● REQUEST 1
Translate this sentence from the GNU Parallel forum thread into Spanish: "The processes still work in my new code but there was no performance speed up."
● REQUEST 2
Answer these questions from the GNU Parallel forum thread, marking each answer with the matching letter:
(a) Which years does the original for loop go through?
(b) Which command does the poster mark as the part that takes a long time?
(c) Which command comes right after "done" in the solution?
● REQUEST 3
Retype the part of the GNU Parallel forum thread starting at "The processes still" and ending at "run in parallel?".

Search code examples
bashparallel-processingnetcdfgnu-parallel

Pass in array to GNU Parallel to replace for loop


 a) I want to run 2 scripts in parallel

b) I want to my for loops within those scripts in parallel.

Before I had this code:

for year in 2000 2001 2002 2003; do

  echo $year" LST data being merged"

  cd $base_data_dir/$year

  # this is the part that takes a long time
  cdo -f nc2 mergetime *.nc $output_dir/LST_$year.nc

done

I wanted to use GNU Parallel to try and run this in parallel.

I tried the following:

a) Create a 'controller' script that calls other scripts

b) pass in an array as arguments to GNU parallel

The controller script

# 1. Create monthly LST for each year

cd $working_dir
seq 2000 2003 | parallel 'bash create_yearly_LST_files.sh {}'

# 2. Create monthly NDVI for each year

cd $working_dir
seq 2000 2003 | parallel 'bash create_yearly_NDVI_files.sh {}'

This should be running the following in parallel:

bash create_yearly_LST_files.sh 2000
bash create_yearly_LST_files.sh 2001
...

bash create_yearly_NDVI_files.sh 2000
bash create_yearly_NDVI_files.sh 2001
...

The processing script (the same for NDVI)

year="$1"
echo $year" LST data being merged"
cd $base_data_dir/$year

cdo -f nc2 mergetime *.nc $output_dir/LST_$year.nc

So the commands should read:

cd $base_data_dir/2000
cdo -f nc2 mergetime *.nc $output_dir/LST_2000.nc

cd $base_data_dir/2001
cdo -f nc2 mergetime *.nc $output_dir/LST_2001.nc
...

cd $base_data_dir/2000
cdo -f nc2 mergetime *.nc $output_dir/NDVI_2000.nc

cd $base_data_dir/2001
cdo -f nc2 mergetime *.nc $output_dir/NDVI_2001.nc
...

My Question:

The processes still work in my new code but there was no performance speed up.

Can anyone help me understand how to pass each year to be run in parallel?

And also run both of the scripts in parallel (create_yearly_LST_files.sh and create_yearly_NDVI_files.sh)


Solution

  • What is stopping you from doing

    for year in 2000 2001 2002 2003; do
    
      echo $year" LST data being merged"
    
      cd $base_data_dir/$year
    
      # this is the part that takes a long time
      cdo -f nc2 mergetime *.nc $output_dir/LST_$year.nc &
    
    done
    wait

[Dataset entries]
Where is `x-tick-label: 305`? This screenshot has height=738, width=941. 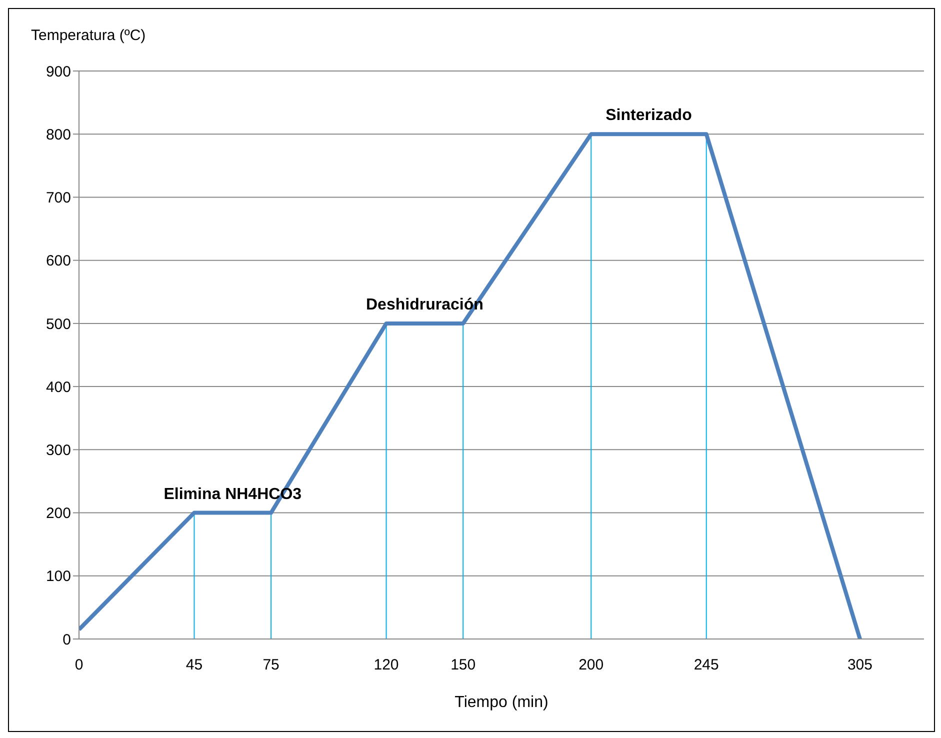
x-tick-label: 305 is located at coordinates (860, 665).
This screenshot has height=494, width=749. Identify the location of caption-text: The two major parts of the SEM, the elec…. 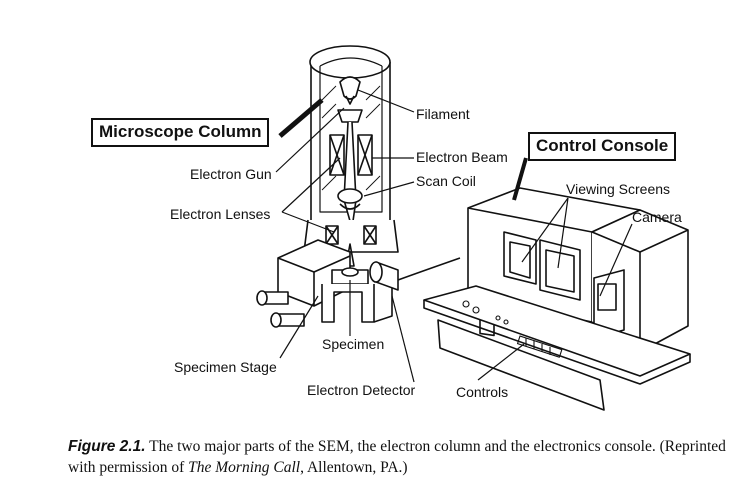
(397, 457).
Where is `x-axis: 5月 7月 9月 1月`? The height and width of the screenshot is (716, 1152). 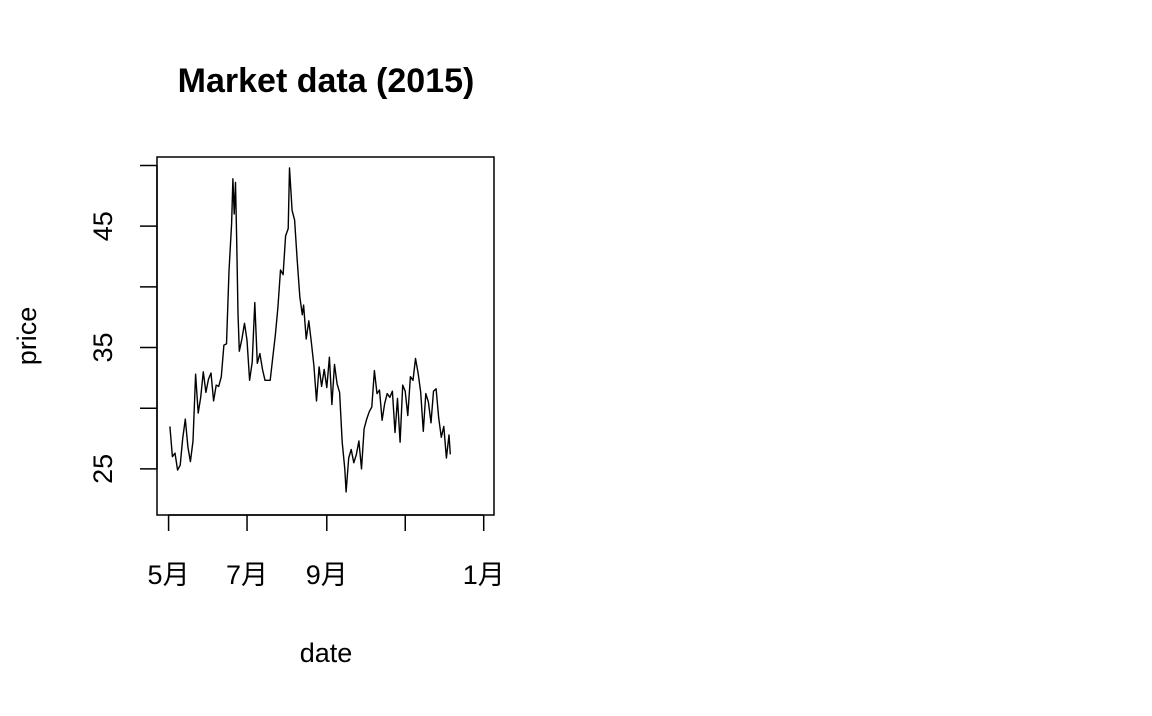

● EXPECTED OUTPUT 1
Los procesos siguen funcionando en mi nuevo código, pero no hubo ninguna mejora de rendimiento.

● EXPECTED OUTPUT 2
(a) 2000, 2001, 2002 and 2003.
(b) cdo -f nc2 mergetime *.nc $output_dir/LST_$year.nc
(c) wait

● EXPECTED OUTPUT 3
The processes still work in my new code but there was no performance speed up.

Can anyone help me understand how to pass each year to be run in parallel?